This EArly-concept Grant for Exploratory Research (EAGER) project considers how well-understood control architectures can be modified to produce novel consensus control strategies in the context of privacy protection for engineering networks. Communication and computing capabilities are increasingly being integrated into even the most commonplace items, forming an interconnected network of devices capable of independent and cooperative action. These connected objects can coordinate their actions to improve the efficiency and performance of systems such as smart power grids and automated traffic control systems. However, the widespread sharing of data also risks divulging private information. For example, the exchange of very detailed consumer usage profiles between network operators and dispatch units enables optimized power forecast, generation, and distribution in a smart grid, but also allows others to infer knowledge about the presence, absence, or even the specific activities of a home's occupants. Classical encryption is too slow to be deployed in time-critical engineering applications such as self-driving cars, where carefully tuned controllers generate tens or hundreds of commands per second. The insight developed in this project is that exchanged information, and even control commands, can be obscured by the innovative application of existing control architectures. This project will demonstrate the feasibility of this approach and outline its major features. The results of this project will advance national prosperity by offering the economic advantages of communication and coordination, without violating confidentiality. The research results will be integrated into the graduate curriculum, and into undergraduate research projects supervised by the Principal Investigator.

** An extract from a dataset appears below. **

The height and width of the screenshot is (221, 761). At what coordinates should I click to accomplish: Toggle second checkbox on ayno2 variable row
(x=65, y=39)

This project will explore the stabilization of decentralized coordination algorithms under random time-varying coupling weights which will be used for obscuring information. With recent advances in wireless communications and networking, decentralized coordination algorithms have become widespread in networked robots, sensor networks, and intelligent transportation systems. Although their inherent flexibility and scalability make decentralized coordination algorithms appealing for large-scale systems, they also pose significant challenges to privacy protection design. This is because conventional privacy-preserving mechanisms rely on the assistance of a central data aggregator or a trusted third party -- mechanisms that are ruled out in a decentralized implementation. This project builds upon recent results by the Investigator, specifically a privacy-preserving mechanism which obscures information through uncertain time-varying controls. The approach does not need the assistance of any third party and is superior to existing approaches in terms of flexibility, scalability, accuracy, and computation overhead. However, this privacy-preserving approach leads to random time-varying coupling weights, whose influence on decentralized coordination is unclear. This project will address this problem through rigorous analysis of the convergence conditions and speed of decentralized coordination under random time-varying coupling weights. The main thrusts of the project are first to characterize the condition under which nonlinear consensus can be achieved when coupling weights are time-varying and randomly chosen from a certain interval, next to analyze the convergence speed of decentralized coordination under random time-varying coupling weights, and finally to systematically verify obtained results using a multi-robot test bed.
This award reflects NSF's statutory mission and has been deemed worthy of support through evaluation using the Foundation's intellectual merit and broader impacts review criteria.